Monsieur le président, j'évoquerai encore deux petits problèmes qui concernent les zones de police locale. Vous savez qu'elles sont réquisitionnées par mon département, et que plusieurs bourgmestres avec lesquels mon cabinet est en contact permanent, ainsi par ailleurs qu'avec les gouverneurs, ont, de leur côté, réquisitionné la police fédérale. Je crois que chacun a ses devoirs légaux à cet égard. Mais il va de soi que tout le monde est demandeur d'un service minimum.

 

Il ne reste qu'une question à laquelle je peux répondre vu les limites du temps. J'ai eu encore ce matin une réunion concernant Forest avec le ministre de l'Intérieur qui est aussi le ministre de la Régie, comme vous ne l'ignorez pas. Pour Haren, on pousse autant que faire se peut, et on pense pouvoir terminer pour le début de 2019. Entre-temps, il faut effectuer les travaux de réparation qui sont possibles à Forest. L'aile D, comme ne l'ignorez pas, a été fermée entre-temps. Nous continuons et faisons de notre mieux.
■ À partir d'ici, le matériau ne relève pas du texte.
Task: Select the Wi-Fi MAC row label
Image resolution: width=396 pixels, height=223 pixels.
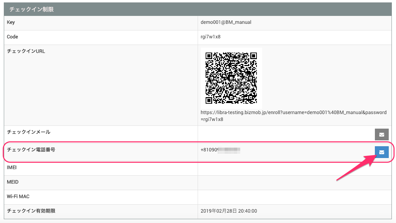Action: 18,197
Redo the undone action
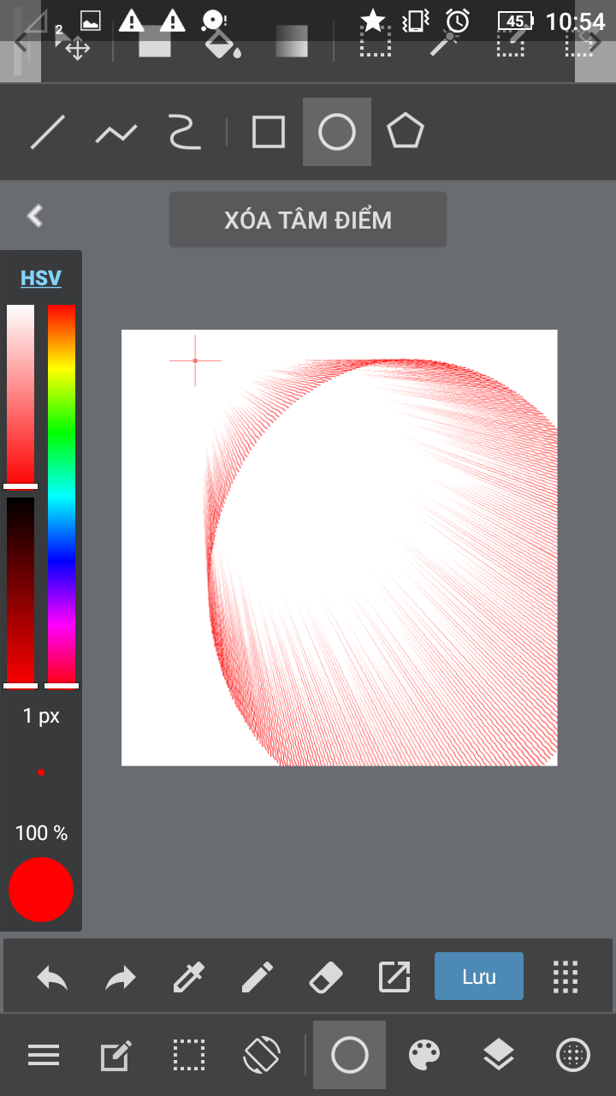The height and width of the screenshot is (1096, 616). (x=121, y=977)
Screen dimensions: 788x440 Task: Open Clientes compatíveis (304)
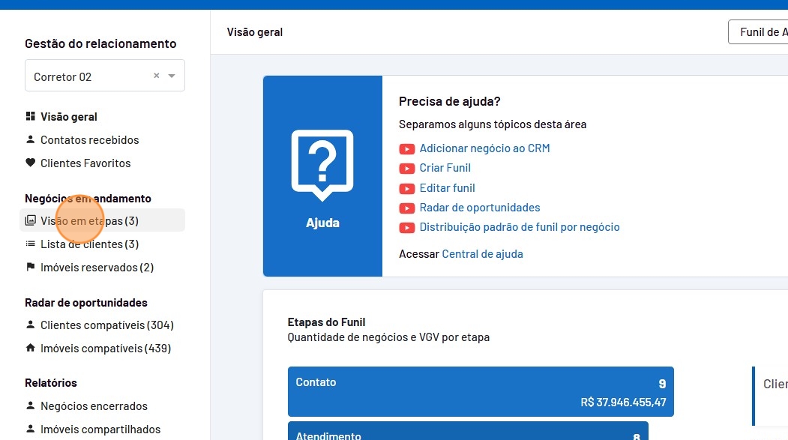[106, 325]
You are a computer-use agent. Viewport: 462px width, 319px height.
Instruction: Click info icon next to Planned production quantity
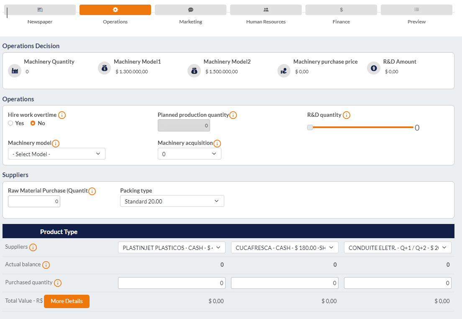(233, 115)
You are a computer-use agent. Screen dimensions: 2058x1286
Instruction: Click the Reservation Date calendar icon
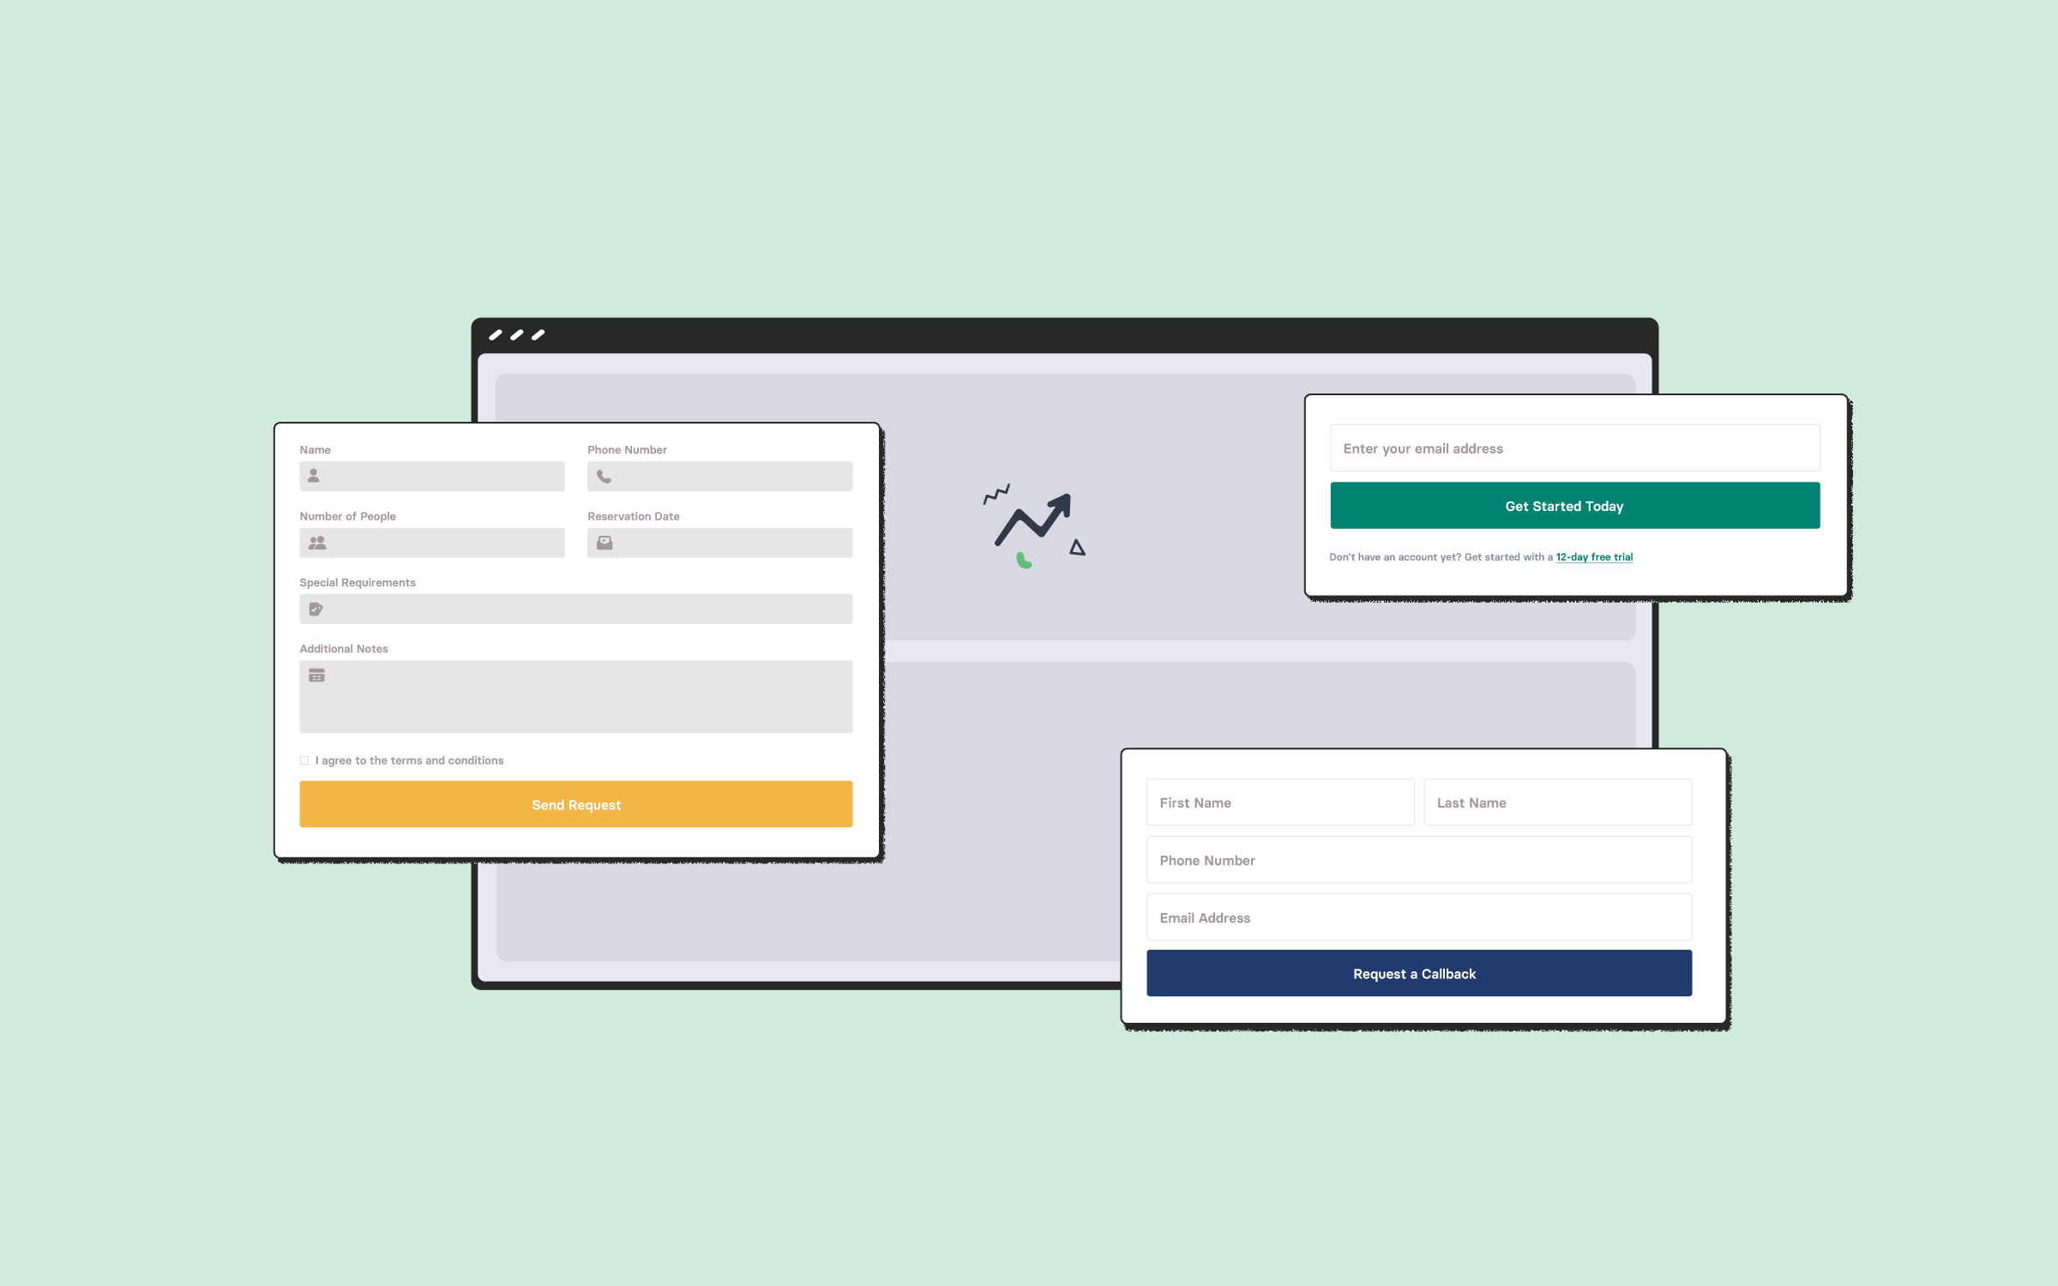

J'espère que cette grève sera terminée avant vendredi mais, chers collègues, il faut être deux pour danser!

Réplique de Paul-Olivier Delannois

Monsieur le président, monsieur le ministre, vos réponses ne me satisfont pas.

 

Vous avez dit que vous alliez faire preuve de parcimonie dans vos propos. Cela vous arrive si souvent que les syndicats n'ont encore rien entendu!

 

Vous avez dit qu'une augmentation du personnel ne résoudrait pas le problème. Je vous laisse la responsabilité de vos propos. En tout cas, je peux vous garantir qu'une diminution du personnel ne le résoudra pas non plus, mais contribuera plutôt à l'aggraver.

 

Vous avez parlé du service minimum. Je suis désolé de devoir vous dire que vous prenez le problème à l'envers. Je vous demande de régler les problèmes liés à la grève et non ceux en aval.

 

Vous avez également évoqué la réquisition de la police fédérale. Je peux vous garantir qu'à Tournai, il faut gérer le problème avec les polices zonales. Pour ce qui concerne Forest, vous n'avez pas répondu à ma question relative aux moyens.

 

Comme l'heure est à la question d'actualité, permettez-moi de vous faire savoir que j'ai reçu à 14 h 58 un appel à l'aide de la prison de Tournai. En effet, les détenus de l'aile C n'auront pas à manger, la police n'a plus la capacité d'intervenir, vu le danger. Et il y a une heure, on a intercepté un détenu qui était en train d'enlever la gaine du conduit d'aération. Autrement dit, une tentative d'évasion a été déjouée.

 

Je ne sais pas si vous vous rendez compte de l'état dans lequel nous nous trouvons. Il y a le feu dans les prisons et, bientôt, il y aura aussi le feu dans les commissariats car la police en a plus que marre de faire un travail qui n'est pas le sien. Aujourd'hui, quand on me demande que fait la police, je réponds que cette dernière règle le problème du fédéral.